Whenever the string "computer" turns up in a line of the data below, copy that line.

• SUPPLIED RECORDS:
####

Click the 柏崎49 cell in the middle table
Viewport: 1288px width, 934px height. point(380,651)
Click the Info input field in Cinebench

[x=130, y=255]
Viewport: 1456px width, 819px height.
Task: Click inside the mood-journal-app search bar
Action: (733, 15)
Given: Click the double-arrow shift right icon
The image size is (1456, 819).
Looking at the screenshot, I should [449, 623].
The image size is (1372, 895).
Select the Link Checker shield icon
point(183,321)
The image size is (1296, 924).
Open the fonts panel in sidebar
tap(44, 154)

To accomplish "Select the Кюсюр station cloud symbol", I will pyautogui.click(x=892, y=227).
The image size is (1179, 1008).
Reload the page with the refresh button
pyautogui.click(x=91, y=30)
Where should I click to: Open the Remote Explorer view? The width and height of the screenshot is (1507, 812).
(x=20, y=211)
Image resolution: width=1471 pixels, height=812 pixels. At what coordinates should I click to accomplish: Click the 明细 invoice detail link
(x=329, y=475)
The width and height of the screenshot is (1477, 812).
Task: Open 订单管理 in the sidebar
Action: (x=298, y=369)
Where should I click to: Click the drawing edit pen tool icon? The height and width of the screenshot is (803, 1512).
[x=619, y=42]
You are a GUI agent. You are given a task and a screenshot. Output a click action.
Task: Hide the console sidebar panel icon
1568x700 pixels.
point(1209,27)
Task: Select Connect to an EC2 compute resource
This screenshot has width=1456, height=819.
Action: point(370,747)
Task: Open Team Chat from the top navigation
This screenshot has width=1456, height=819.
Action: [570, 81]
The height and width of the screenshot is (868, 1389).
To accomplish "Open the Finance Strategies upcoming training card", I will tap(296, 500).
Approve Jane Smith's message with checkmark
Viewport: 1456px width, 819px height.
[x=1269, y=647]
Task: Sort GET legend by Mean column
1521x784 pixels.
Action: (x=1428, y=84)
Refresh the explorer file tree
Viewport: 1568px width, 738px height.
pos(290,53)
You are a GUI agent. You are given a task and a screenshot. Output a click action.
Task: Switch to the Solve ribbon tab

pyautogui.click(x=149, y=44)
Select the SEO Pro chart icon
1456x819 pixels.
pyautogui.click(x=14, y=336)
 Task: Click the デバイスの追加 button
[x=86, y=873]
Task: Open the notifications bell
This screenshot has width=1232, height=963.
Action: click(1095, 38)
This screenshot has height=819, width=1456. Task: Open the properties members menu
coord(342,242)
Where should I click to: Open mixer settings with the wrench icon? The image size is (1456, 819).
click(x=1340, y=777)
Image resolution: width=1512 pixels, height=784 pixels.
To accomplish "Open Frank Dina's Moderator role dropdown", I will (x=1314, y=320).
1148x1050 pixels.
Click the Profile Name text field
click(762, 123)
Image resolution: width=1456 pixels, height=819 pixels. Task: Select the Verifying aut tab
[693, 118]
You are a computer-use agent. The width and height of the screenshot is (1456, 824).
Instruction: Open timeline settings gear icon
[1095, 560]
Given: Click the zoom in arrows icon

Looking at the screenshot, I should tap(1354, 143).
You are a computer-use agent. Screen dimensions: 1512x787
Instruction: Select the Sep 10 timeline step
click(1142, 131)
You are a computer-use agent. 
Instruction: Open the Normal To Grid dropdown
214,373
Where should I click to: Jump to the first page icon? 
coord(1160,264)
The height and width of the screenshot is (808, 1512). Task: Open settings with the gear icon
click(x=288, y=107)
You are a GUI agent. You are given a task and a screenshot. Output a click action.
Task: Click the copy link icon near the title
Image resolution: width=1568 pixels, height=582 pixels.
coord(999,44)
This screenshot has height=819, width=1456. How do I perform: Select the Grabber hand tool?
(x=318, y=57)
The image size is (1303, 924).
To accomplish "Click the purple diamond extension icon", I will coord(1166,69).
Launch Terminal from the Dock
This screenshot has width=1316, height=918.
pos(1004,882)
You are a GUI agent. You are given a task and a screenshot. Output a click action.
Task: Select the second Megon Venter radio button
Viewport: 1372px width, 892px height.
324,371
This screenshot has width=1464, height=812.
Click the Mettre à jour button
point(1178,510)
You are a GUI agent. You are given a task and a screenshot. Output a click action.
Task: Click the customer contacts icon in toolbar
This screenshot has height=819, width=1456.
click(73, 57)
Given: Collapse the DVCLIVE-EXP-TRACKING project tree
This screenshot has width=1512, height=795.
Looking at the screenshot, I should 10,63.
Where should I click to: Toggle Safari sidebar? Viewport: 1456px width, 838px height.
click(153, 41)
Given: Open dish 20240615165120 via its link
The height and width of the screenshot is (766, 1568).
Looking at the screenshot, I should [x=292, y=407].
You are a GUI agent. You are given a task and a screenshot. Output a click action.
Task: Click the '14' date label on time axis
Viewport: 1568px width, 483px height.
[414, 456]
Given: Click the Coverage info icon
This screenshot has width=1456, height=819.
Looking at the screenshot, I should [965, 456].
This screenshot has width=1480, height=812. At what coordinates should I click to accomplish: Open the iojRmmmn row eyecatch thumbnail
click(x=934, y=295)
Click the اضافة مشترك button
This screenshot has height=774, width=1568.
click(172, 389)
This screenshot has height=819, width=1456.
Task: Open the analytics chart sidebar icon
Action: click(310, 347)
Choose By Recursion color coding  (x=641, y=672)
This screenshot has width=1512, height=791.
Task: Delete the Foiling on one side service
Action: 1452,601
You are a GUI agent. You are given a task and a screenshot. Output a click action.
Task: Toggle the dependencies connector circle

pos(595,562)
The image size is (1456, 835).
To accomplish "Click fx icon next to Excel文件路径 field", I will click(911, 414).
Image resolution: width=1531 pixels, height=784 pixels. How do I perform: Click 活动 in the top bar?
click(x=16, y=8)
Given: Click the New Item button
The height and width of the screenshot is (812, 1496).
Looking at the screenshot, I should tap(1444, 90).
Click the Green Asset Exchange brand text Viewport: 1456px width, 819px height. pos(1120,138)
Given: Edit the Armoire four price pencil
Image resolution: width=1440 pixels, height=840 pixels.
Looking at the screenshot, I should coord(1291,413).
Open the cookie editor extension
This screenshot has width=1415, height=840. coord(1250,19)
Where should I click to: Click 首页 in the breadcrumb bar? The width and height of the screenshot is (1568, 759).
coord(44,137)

####

• RESPONSE AREA:
You are a computer-use agent. The width and height of the screenshot is (1456, 824).
You are a computer-use agent. Screen dimensions: 1512x787
You are a computer-use agent. 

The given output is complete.